BEGIN Data

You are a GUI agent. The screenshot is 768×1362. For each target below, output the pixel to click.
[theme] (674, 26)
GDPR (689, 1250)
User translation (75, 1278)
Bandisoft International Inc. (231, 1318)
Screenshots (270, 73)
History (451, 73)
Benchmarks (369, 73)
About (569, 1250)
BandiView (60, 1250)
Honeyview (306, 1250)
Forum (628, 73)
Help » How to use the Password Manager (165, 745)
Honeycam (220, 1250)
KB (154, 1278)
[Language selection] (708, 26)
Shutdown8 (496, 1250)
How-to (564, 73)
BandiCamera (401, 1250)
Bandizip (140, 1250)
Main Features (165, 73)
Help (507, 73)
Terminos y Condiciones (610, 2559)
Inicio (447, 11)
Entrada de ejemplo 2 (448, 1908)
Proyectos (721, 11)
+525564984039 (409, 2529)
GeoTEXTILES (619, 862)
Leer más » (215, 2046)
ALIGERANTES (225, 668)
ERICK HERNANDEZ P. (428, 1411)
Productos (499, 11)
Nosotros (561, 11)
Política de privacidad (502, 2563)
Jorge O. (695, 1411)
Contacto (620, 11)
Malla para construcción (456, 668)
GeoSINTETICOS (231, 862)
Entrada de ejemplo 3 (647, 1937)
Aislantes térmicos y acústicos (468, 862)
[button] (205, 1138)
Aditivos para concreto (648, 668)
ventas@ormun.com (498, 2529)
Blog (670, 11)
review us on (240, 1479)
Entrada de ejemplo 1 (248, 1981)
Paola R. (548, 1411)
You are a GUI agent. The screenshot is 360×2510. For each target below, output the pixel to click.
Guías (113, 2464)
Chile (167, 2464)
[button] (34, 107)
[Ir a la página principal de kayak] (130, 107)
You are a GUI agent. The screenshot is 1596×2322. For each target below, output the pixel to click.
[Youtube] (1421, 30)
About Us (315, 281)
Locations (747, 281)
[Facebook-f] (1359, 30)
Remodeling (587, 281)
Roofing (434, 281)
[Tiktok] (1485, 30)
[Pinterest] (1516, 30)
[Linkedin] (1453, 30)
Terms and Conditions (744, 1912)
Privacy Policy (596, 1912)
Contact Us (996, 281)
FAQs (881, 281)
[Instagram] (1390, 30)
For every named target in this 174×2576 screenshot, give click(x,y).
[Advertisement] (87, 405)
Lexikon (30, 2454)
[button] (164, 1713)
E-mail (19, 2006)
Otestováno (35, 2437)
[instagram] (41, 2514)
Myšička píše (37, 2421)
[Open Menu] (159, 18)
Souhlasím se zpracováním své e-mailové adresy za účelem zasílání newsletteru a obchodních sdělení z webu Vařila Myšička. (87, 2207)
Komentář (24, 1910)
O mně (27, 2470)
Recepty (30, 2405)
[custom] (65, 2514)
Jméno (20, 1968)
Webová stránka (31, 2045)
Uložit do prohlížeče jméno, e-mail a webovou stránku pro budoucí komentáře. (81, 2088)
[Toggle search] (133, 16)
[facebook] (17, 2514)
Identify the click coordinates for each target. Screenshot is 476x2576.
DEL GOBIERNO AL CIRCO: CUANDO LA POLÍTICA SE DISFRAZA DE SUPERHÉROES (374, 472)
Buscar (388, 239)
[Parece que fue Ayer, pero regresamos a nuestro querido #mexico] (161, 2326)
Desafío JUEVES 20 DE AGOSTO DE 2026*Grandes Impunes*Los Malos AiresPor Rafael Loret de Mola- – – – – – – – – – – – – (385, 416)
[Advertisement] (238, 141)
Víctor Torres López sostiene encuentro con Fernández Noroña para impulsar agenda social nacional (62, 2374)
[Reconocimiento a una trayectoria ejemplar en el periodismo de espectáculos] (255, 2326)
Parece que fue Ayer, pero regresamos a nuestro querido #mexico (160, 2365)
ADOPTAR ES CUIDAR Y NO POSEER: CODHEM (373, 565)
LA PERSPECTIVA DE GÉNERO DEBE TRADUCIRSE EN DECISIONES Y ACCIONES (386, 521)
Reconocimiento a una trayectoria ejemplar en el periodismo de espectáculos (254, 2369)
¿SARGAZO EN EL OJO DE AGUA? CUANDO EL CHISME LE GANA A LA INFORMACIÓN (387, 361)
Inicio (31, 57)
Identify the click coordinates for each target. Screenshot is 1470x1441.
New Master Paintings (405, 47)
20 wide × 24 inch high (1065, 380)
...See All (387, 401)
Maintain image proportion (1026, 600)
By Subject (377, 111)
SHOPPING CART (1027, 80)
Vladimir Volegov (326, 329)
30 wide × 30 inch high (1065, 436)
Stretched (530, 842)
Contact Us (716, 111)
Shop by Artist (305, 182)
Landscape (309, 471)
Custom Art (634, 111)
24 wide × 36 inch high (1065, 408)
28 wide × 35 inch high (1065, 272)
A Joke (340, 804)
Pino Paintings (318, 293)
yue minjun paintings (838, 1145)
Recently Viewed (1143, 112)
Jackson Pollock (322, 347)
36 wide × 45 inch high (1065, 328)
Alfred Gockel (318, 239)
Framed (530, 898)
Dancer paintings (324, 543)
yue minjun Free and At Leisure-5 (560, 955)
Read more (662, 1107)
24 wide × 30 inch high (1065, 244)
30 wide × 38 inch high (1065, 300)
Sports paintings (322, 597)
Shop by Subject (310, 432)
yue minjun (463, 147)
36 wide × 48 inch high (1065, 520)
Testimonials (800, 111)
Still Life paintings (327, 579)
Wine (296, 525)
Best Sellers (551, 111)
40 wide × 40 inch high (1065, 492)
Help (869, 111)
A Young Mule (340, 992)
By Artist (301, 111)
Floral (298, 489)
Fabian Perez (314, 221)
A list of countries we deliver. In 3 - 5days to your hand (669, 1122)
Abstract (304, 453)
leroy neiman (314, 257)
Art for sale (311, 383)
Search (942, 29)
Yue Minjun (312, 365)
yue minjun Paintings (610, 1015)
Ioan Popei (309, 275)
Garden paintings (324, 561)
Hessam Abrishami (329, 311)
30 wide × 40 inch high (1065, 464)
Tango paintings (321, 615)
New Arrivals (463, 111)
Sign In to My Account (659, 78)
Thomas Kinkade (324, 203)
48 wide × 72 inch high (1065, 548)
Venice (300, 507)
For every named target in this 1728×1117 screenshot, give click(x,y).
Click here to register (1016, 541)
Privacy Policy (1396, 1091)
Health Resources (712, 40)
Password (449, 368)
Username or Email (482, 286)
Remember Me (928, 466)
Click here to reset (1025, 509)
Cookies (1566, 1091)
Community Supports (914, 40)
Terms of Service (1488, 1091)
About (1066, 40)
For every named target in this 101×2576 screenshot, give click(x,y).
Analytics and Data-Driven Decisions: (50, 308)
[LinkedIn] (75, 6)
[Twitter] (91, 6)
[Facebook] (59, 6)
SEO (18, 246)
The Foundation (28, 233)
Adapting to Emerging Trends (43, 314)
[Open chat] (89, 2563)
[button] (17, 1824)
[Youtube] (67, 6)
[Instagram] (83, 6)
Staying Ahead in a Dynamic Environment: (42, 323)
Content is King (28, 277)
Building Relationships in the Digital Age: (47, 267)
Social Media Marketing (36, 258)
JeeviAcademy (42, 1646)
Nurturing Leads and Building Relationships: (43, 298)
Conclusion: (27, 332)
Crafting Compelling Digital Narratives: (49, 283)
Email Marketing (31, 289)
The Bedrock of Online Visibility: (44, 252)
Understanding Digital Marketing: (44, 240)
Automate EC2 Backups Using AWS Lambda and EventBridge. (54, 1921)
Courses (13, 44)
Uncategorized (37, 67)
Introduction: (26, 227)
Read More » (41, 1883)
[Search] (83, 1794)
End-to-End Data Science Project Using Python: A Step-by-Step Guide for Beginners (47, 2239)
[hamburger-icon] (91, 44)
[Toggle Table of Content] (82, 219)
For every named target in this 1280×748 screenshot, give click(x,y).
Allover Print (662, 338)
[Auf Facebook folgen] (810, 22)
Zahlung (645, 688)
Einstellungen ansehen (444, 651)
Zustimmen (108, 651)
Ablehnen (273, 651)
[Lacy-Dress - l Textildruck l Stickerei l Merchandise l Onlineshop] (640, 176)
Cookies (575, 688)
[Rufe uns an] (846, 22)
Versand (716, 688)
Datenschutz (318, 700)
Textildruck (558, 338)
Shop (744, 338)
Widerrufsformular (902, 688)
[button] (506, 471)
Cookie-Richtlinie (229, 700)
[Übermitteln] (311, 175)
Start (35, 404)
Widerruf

END Data

* _Description of the task_
Each line above from the one with "[Facebook-f] (1359, 30)" up to and including the one with "Screenshot is 476x2576." must be set down exactly, and no line outside that span may appear.

* _Solution to this problem_
[Facebook-f] (1359, 30)
Remodeling (587, 281)
Roofing (434, 281)
[Tiktok] (1485, 30)
[Pinterest] (1516, 30)
[Linkedin] (1453, 30)
Terms and Conditions (744, 1912)
Privacy Policy (596, 1912)
Contact Us (996, 281)
FAQs (881, 281)
[Instagram] (1390, 30)
For every named target in this 174×2576 screenshot, give click(x,y).
[Advertisement] (87, 405)
Lexikon (30, 2454)
[button] (164, 1713)
E-mail (19, 2006)
Otestováno (35, 2437)
[instagram] (41, 2514)
Myšička píše (37, 2421)
[Open Menu] (159, 18)
Souhlasím se zpracováním své e-mailové adresy za účelem zasílání newsletteru a obchodních sdělení z webu Vařila Myšička. (87, 2207)
Komentář (24, 1910)
O mně (27, 2470)
Recepty (30, 2405)
[custom] (65, 2514)
Jméno (20, 1968)
Webová stránka (31, 2045)
Uložit do prohlížeče jméno, e-mail a webovou stránku pro budoucí komentáře. (81, 2088)
[Toggle search] (133, 16)
[facebook] (17, 2514)
Identify the click coordinates for each target. Screenshot is 476x2576.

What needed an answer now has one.